Notice that the ids table has each persistence entity id along with the path where it lives.

Now let's inspect one of the journals.

maprdb mapr:> find /user/mapr/tables/akka/p-1.journal

{"_id":{"$binary":"AQ=="},"deleted":false,"persistentRepr":{"$binary":"Cg4IARIKrO0ABXQAA2EtMRABGgNwLTFqJDdjYmUxNmQ4LWY1ZTktNGEyYy04ZjZiLWFlMWNmNWQxNzZkZg=="}}
{"_id":{"$binary":"Ag=="},"deleted":false,"persistentRepr":{"$binary":"Cg4IARIKrO0ABXQAA2EtMhACGgNwLTFqJDdjYmUxNmQ4LWY1ZTktNGEyYy04ZjZiLWFlMWNmNWQxNzZkZg=="}}
{"_id":{"$binary":"Aw=="},"deleted":false,"persistentRepr":{"$binary":"Cg4IARIKrO0ABXQAA2EtMxADGgNwLTFqJDdjYmUxNmQ4LWY1ZTktNGEyYy04ZjZiLWFlMWNmNWQxNzZkZg=="}}
{"_id":{"$binary":"BA=="},"deleted":false,"persistentRepr":{"$binary":"Cg4IARIKrO0ABXQAA2EtNBAEGgNwLTFqJDdjYmUxNmQ4LWY1ZTktNGEyYy04ZjZiLWFlMWNmNWQxNzZkZg=="}}
{"_id":{"$binary":"BQ=="},"deleted":false,"persistentRepr":{"$binary":"Cg4IARIKrO0ABXQAA2EtNRAFGgNwLTFqJDdjYmUxNmQ4LWY1ZTktNGEyYy04ZjZiLWFlMWNmNWQxNzZkZg=="}}
5 document(s) found.

The previous example shows the content of p-1.journal. Notice that the structure matches to the journal's structure we explained before.

Journal Tests

All tests for the journal passed. However, since we don't have a MapR Cluster in Travis we are going to ignore the test. One can run the test locally against a configured MapR Cluster

Tests Output

[info] MyJournalSpec:
[info] A journal
[info] - must replay all messages
[info] - must replay messages using a lower sequence number bound
[info] - must replay messages using an upper sequence number bound
[info] - must replay messages using a count limit
[info] - must replay messages using a lower and upper sequence number bound
[info] - must replay messages using a lower and upper sequence number bound and a count limit
[info] - must replay a single if lower sequence number bound equals upper sequence number bound
[info] - must replay a single message if count limit equals 1
[info] - must not replay messages if count limit equals 0
[info] - must not replay messages if lower  sequence number bound is greater than upper sequence number bound
[info] - must not replay messages if the persistent actor has not yet written messages
[info] - must not replay permanently deleted messages (range deletion)
[info] - must not reset highestSequenceNr after message deletion
[info] - must not reset highestSequenceNr after journal cleanup
[info] A Journal optionally
[info] + CapabilityFlag `supportsRejectingNonSerializableObjects` was turned `off`. To enable the related tests override it with `CapabilityFlag.on` (or `true` in Scala). 
[info] + CapabilityFlag `supportsSerialization` was turned `on`.  
[info] - may serialize events
[info] Run completed in 52 seconds, 904 milliseconds.
[info] Total number of tests run: 15
[info] Suites: completed 1, aborted 0
[info] Tests: succeeded 15, failed 0, canceled 0, ignored 0, pending 0
[info] All tests passed.
[success] Total time: 63 s, completed Aug 19, 2019 2:02:01 AM

Query Side

The current version supports Persistence Read Side. The following queries have been added.

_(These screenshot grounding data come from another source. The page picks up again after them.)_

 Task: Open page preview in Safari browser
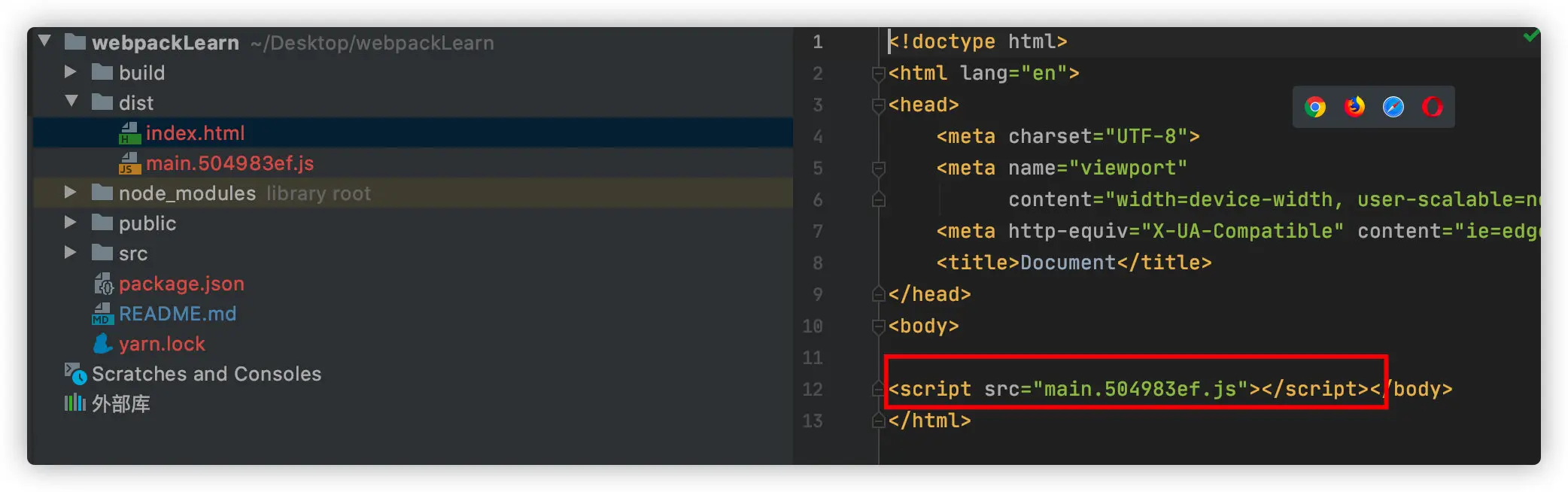1393,107
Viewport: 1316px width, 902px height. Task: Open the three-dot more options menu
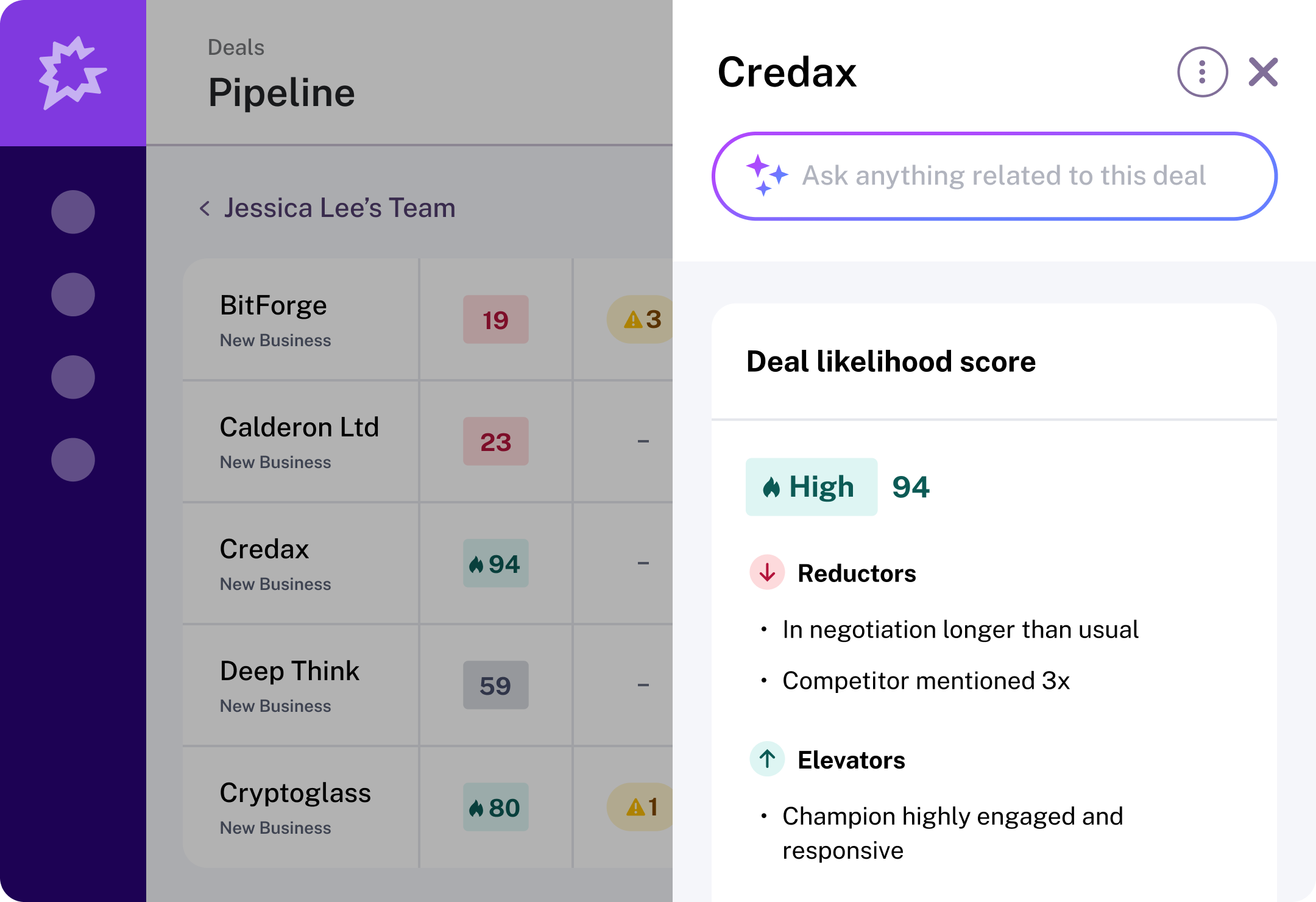[1202, 72]
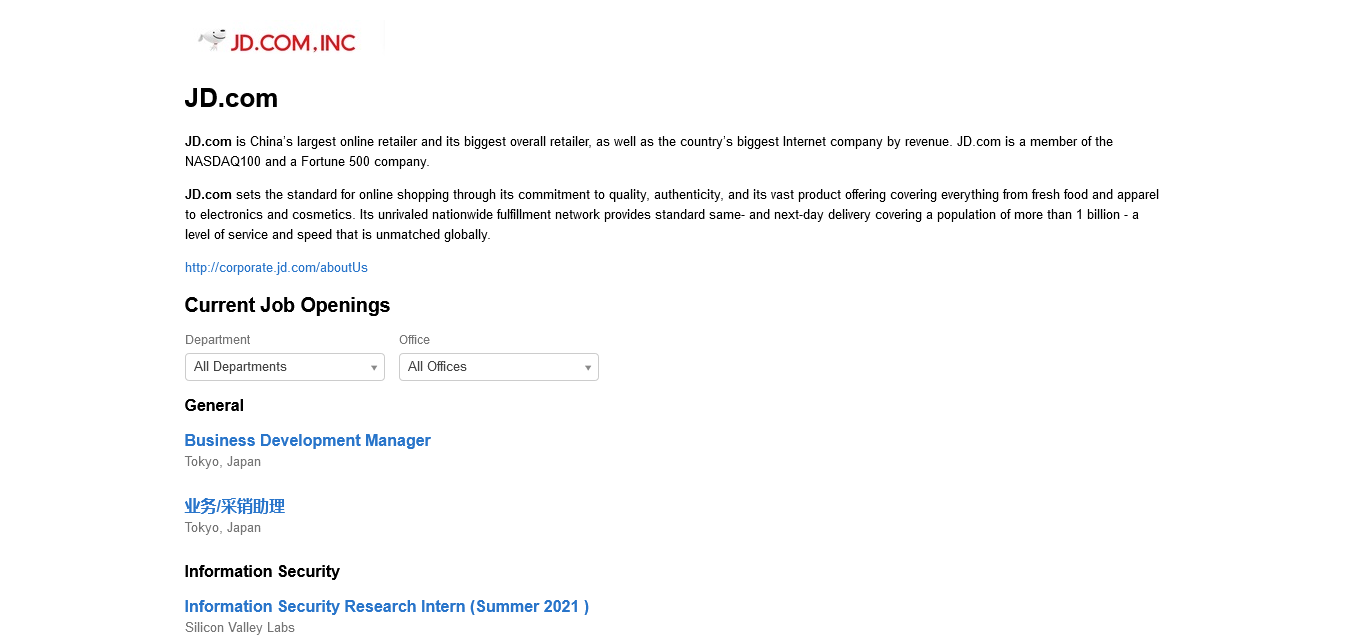The image size is (1366, 643).
Task: Click the paragraph about nationwide fulfillment network
Action: click(671, 215)
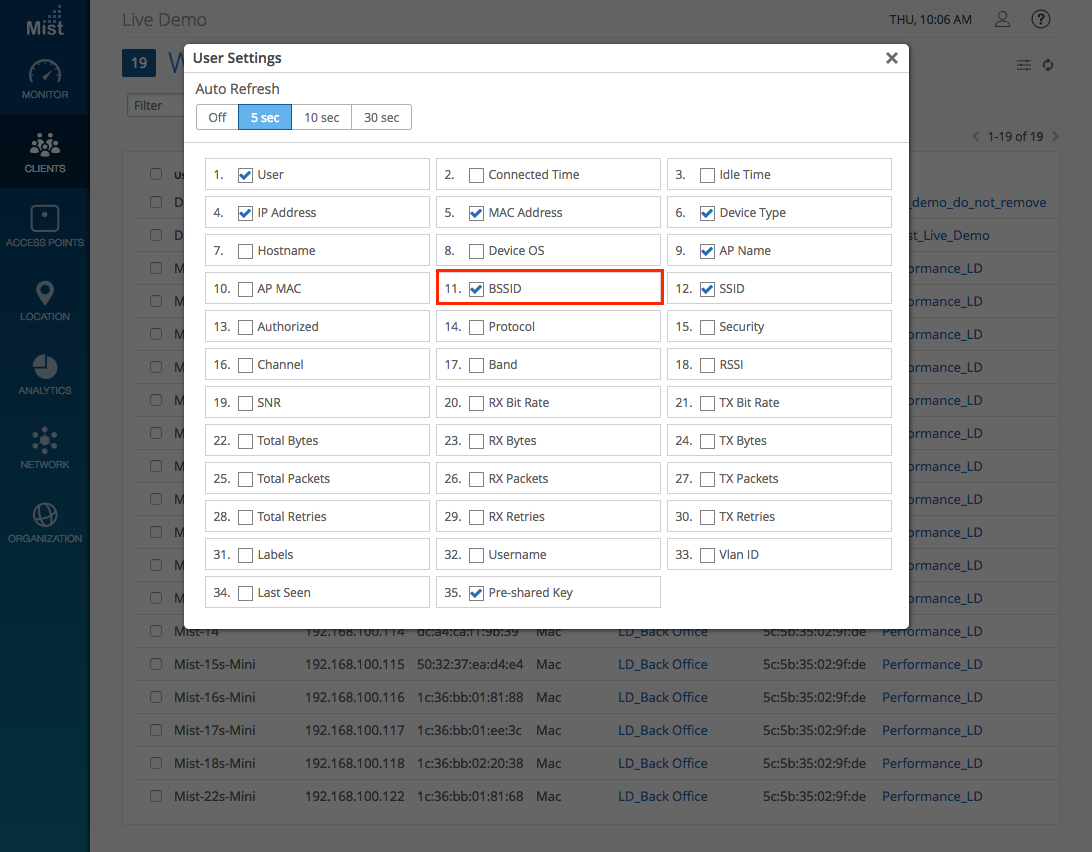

  • currentPersistenceIds() gives back the persistence ids in a bounded stream that is closed after completion
  • persistenceIds() gives back the persistence ids in an unbounded stream that keeps open. New persistence ids will be pushed into this stream.
  • currentEventsByPersistenceId(...) queries events of the especified persistence entity id.
  • eventsByPersistenceId(...) is the stream of events of the especified persistence entity id. New events will be pushed into this stream as it keeps live.
object QueryExample extends App {

  implicit val system = ActorSystem("example")

  implicit val mat = ActorMaterializer()


  val readJournal =
    PersistenceQuery(system).readJournalFor[MapRDBScalaReadJournal]("akka.persistence.query.journal")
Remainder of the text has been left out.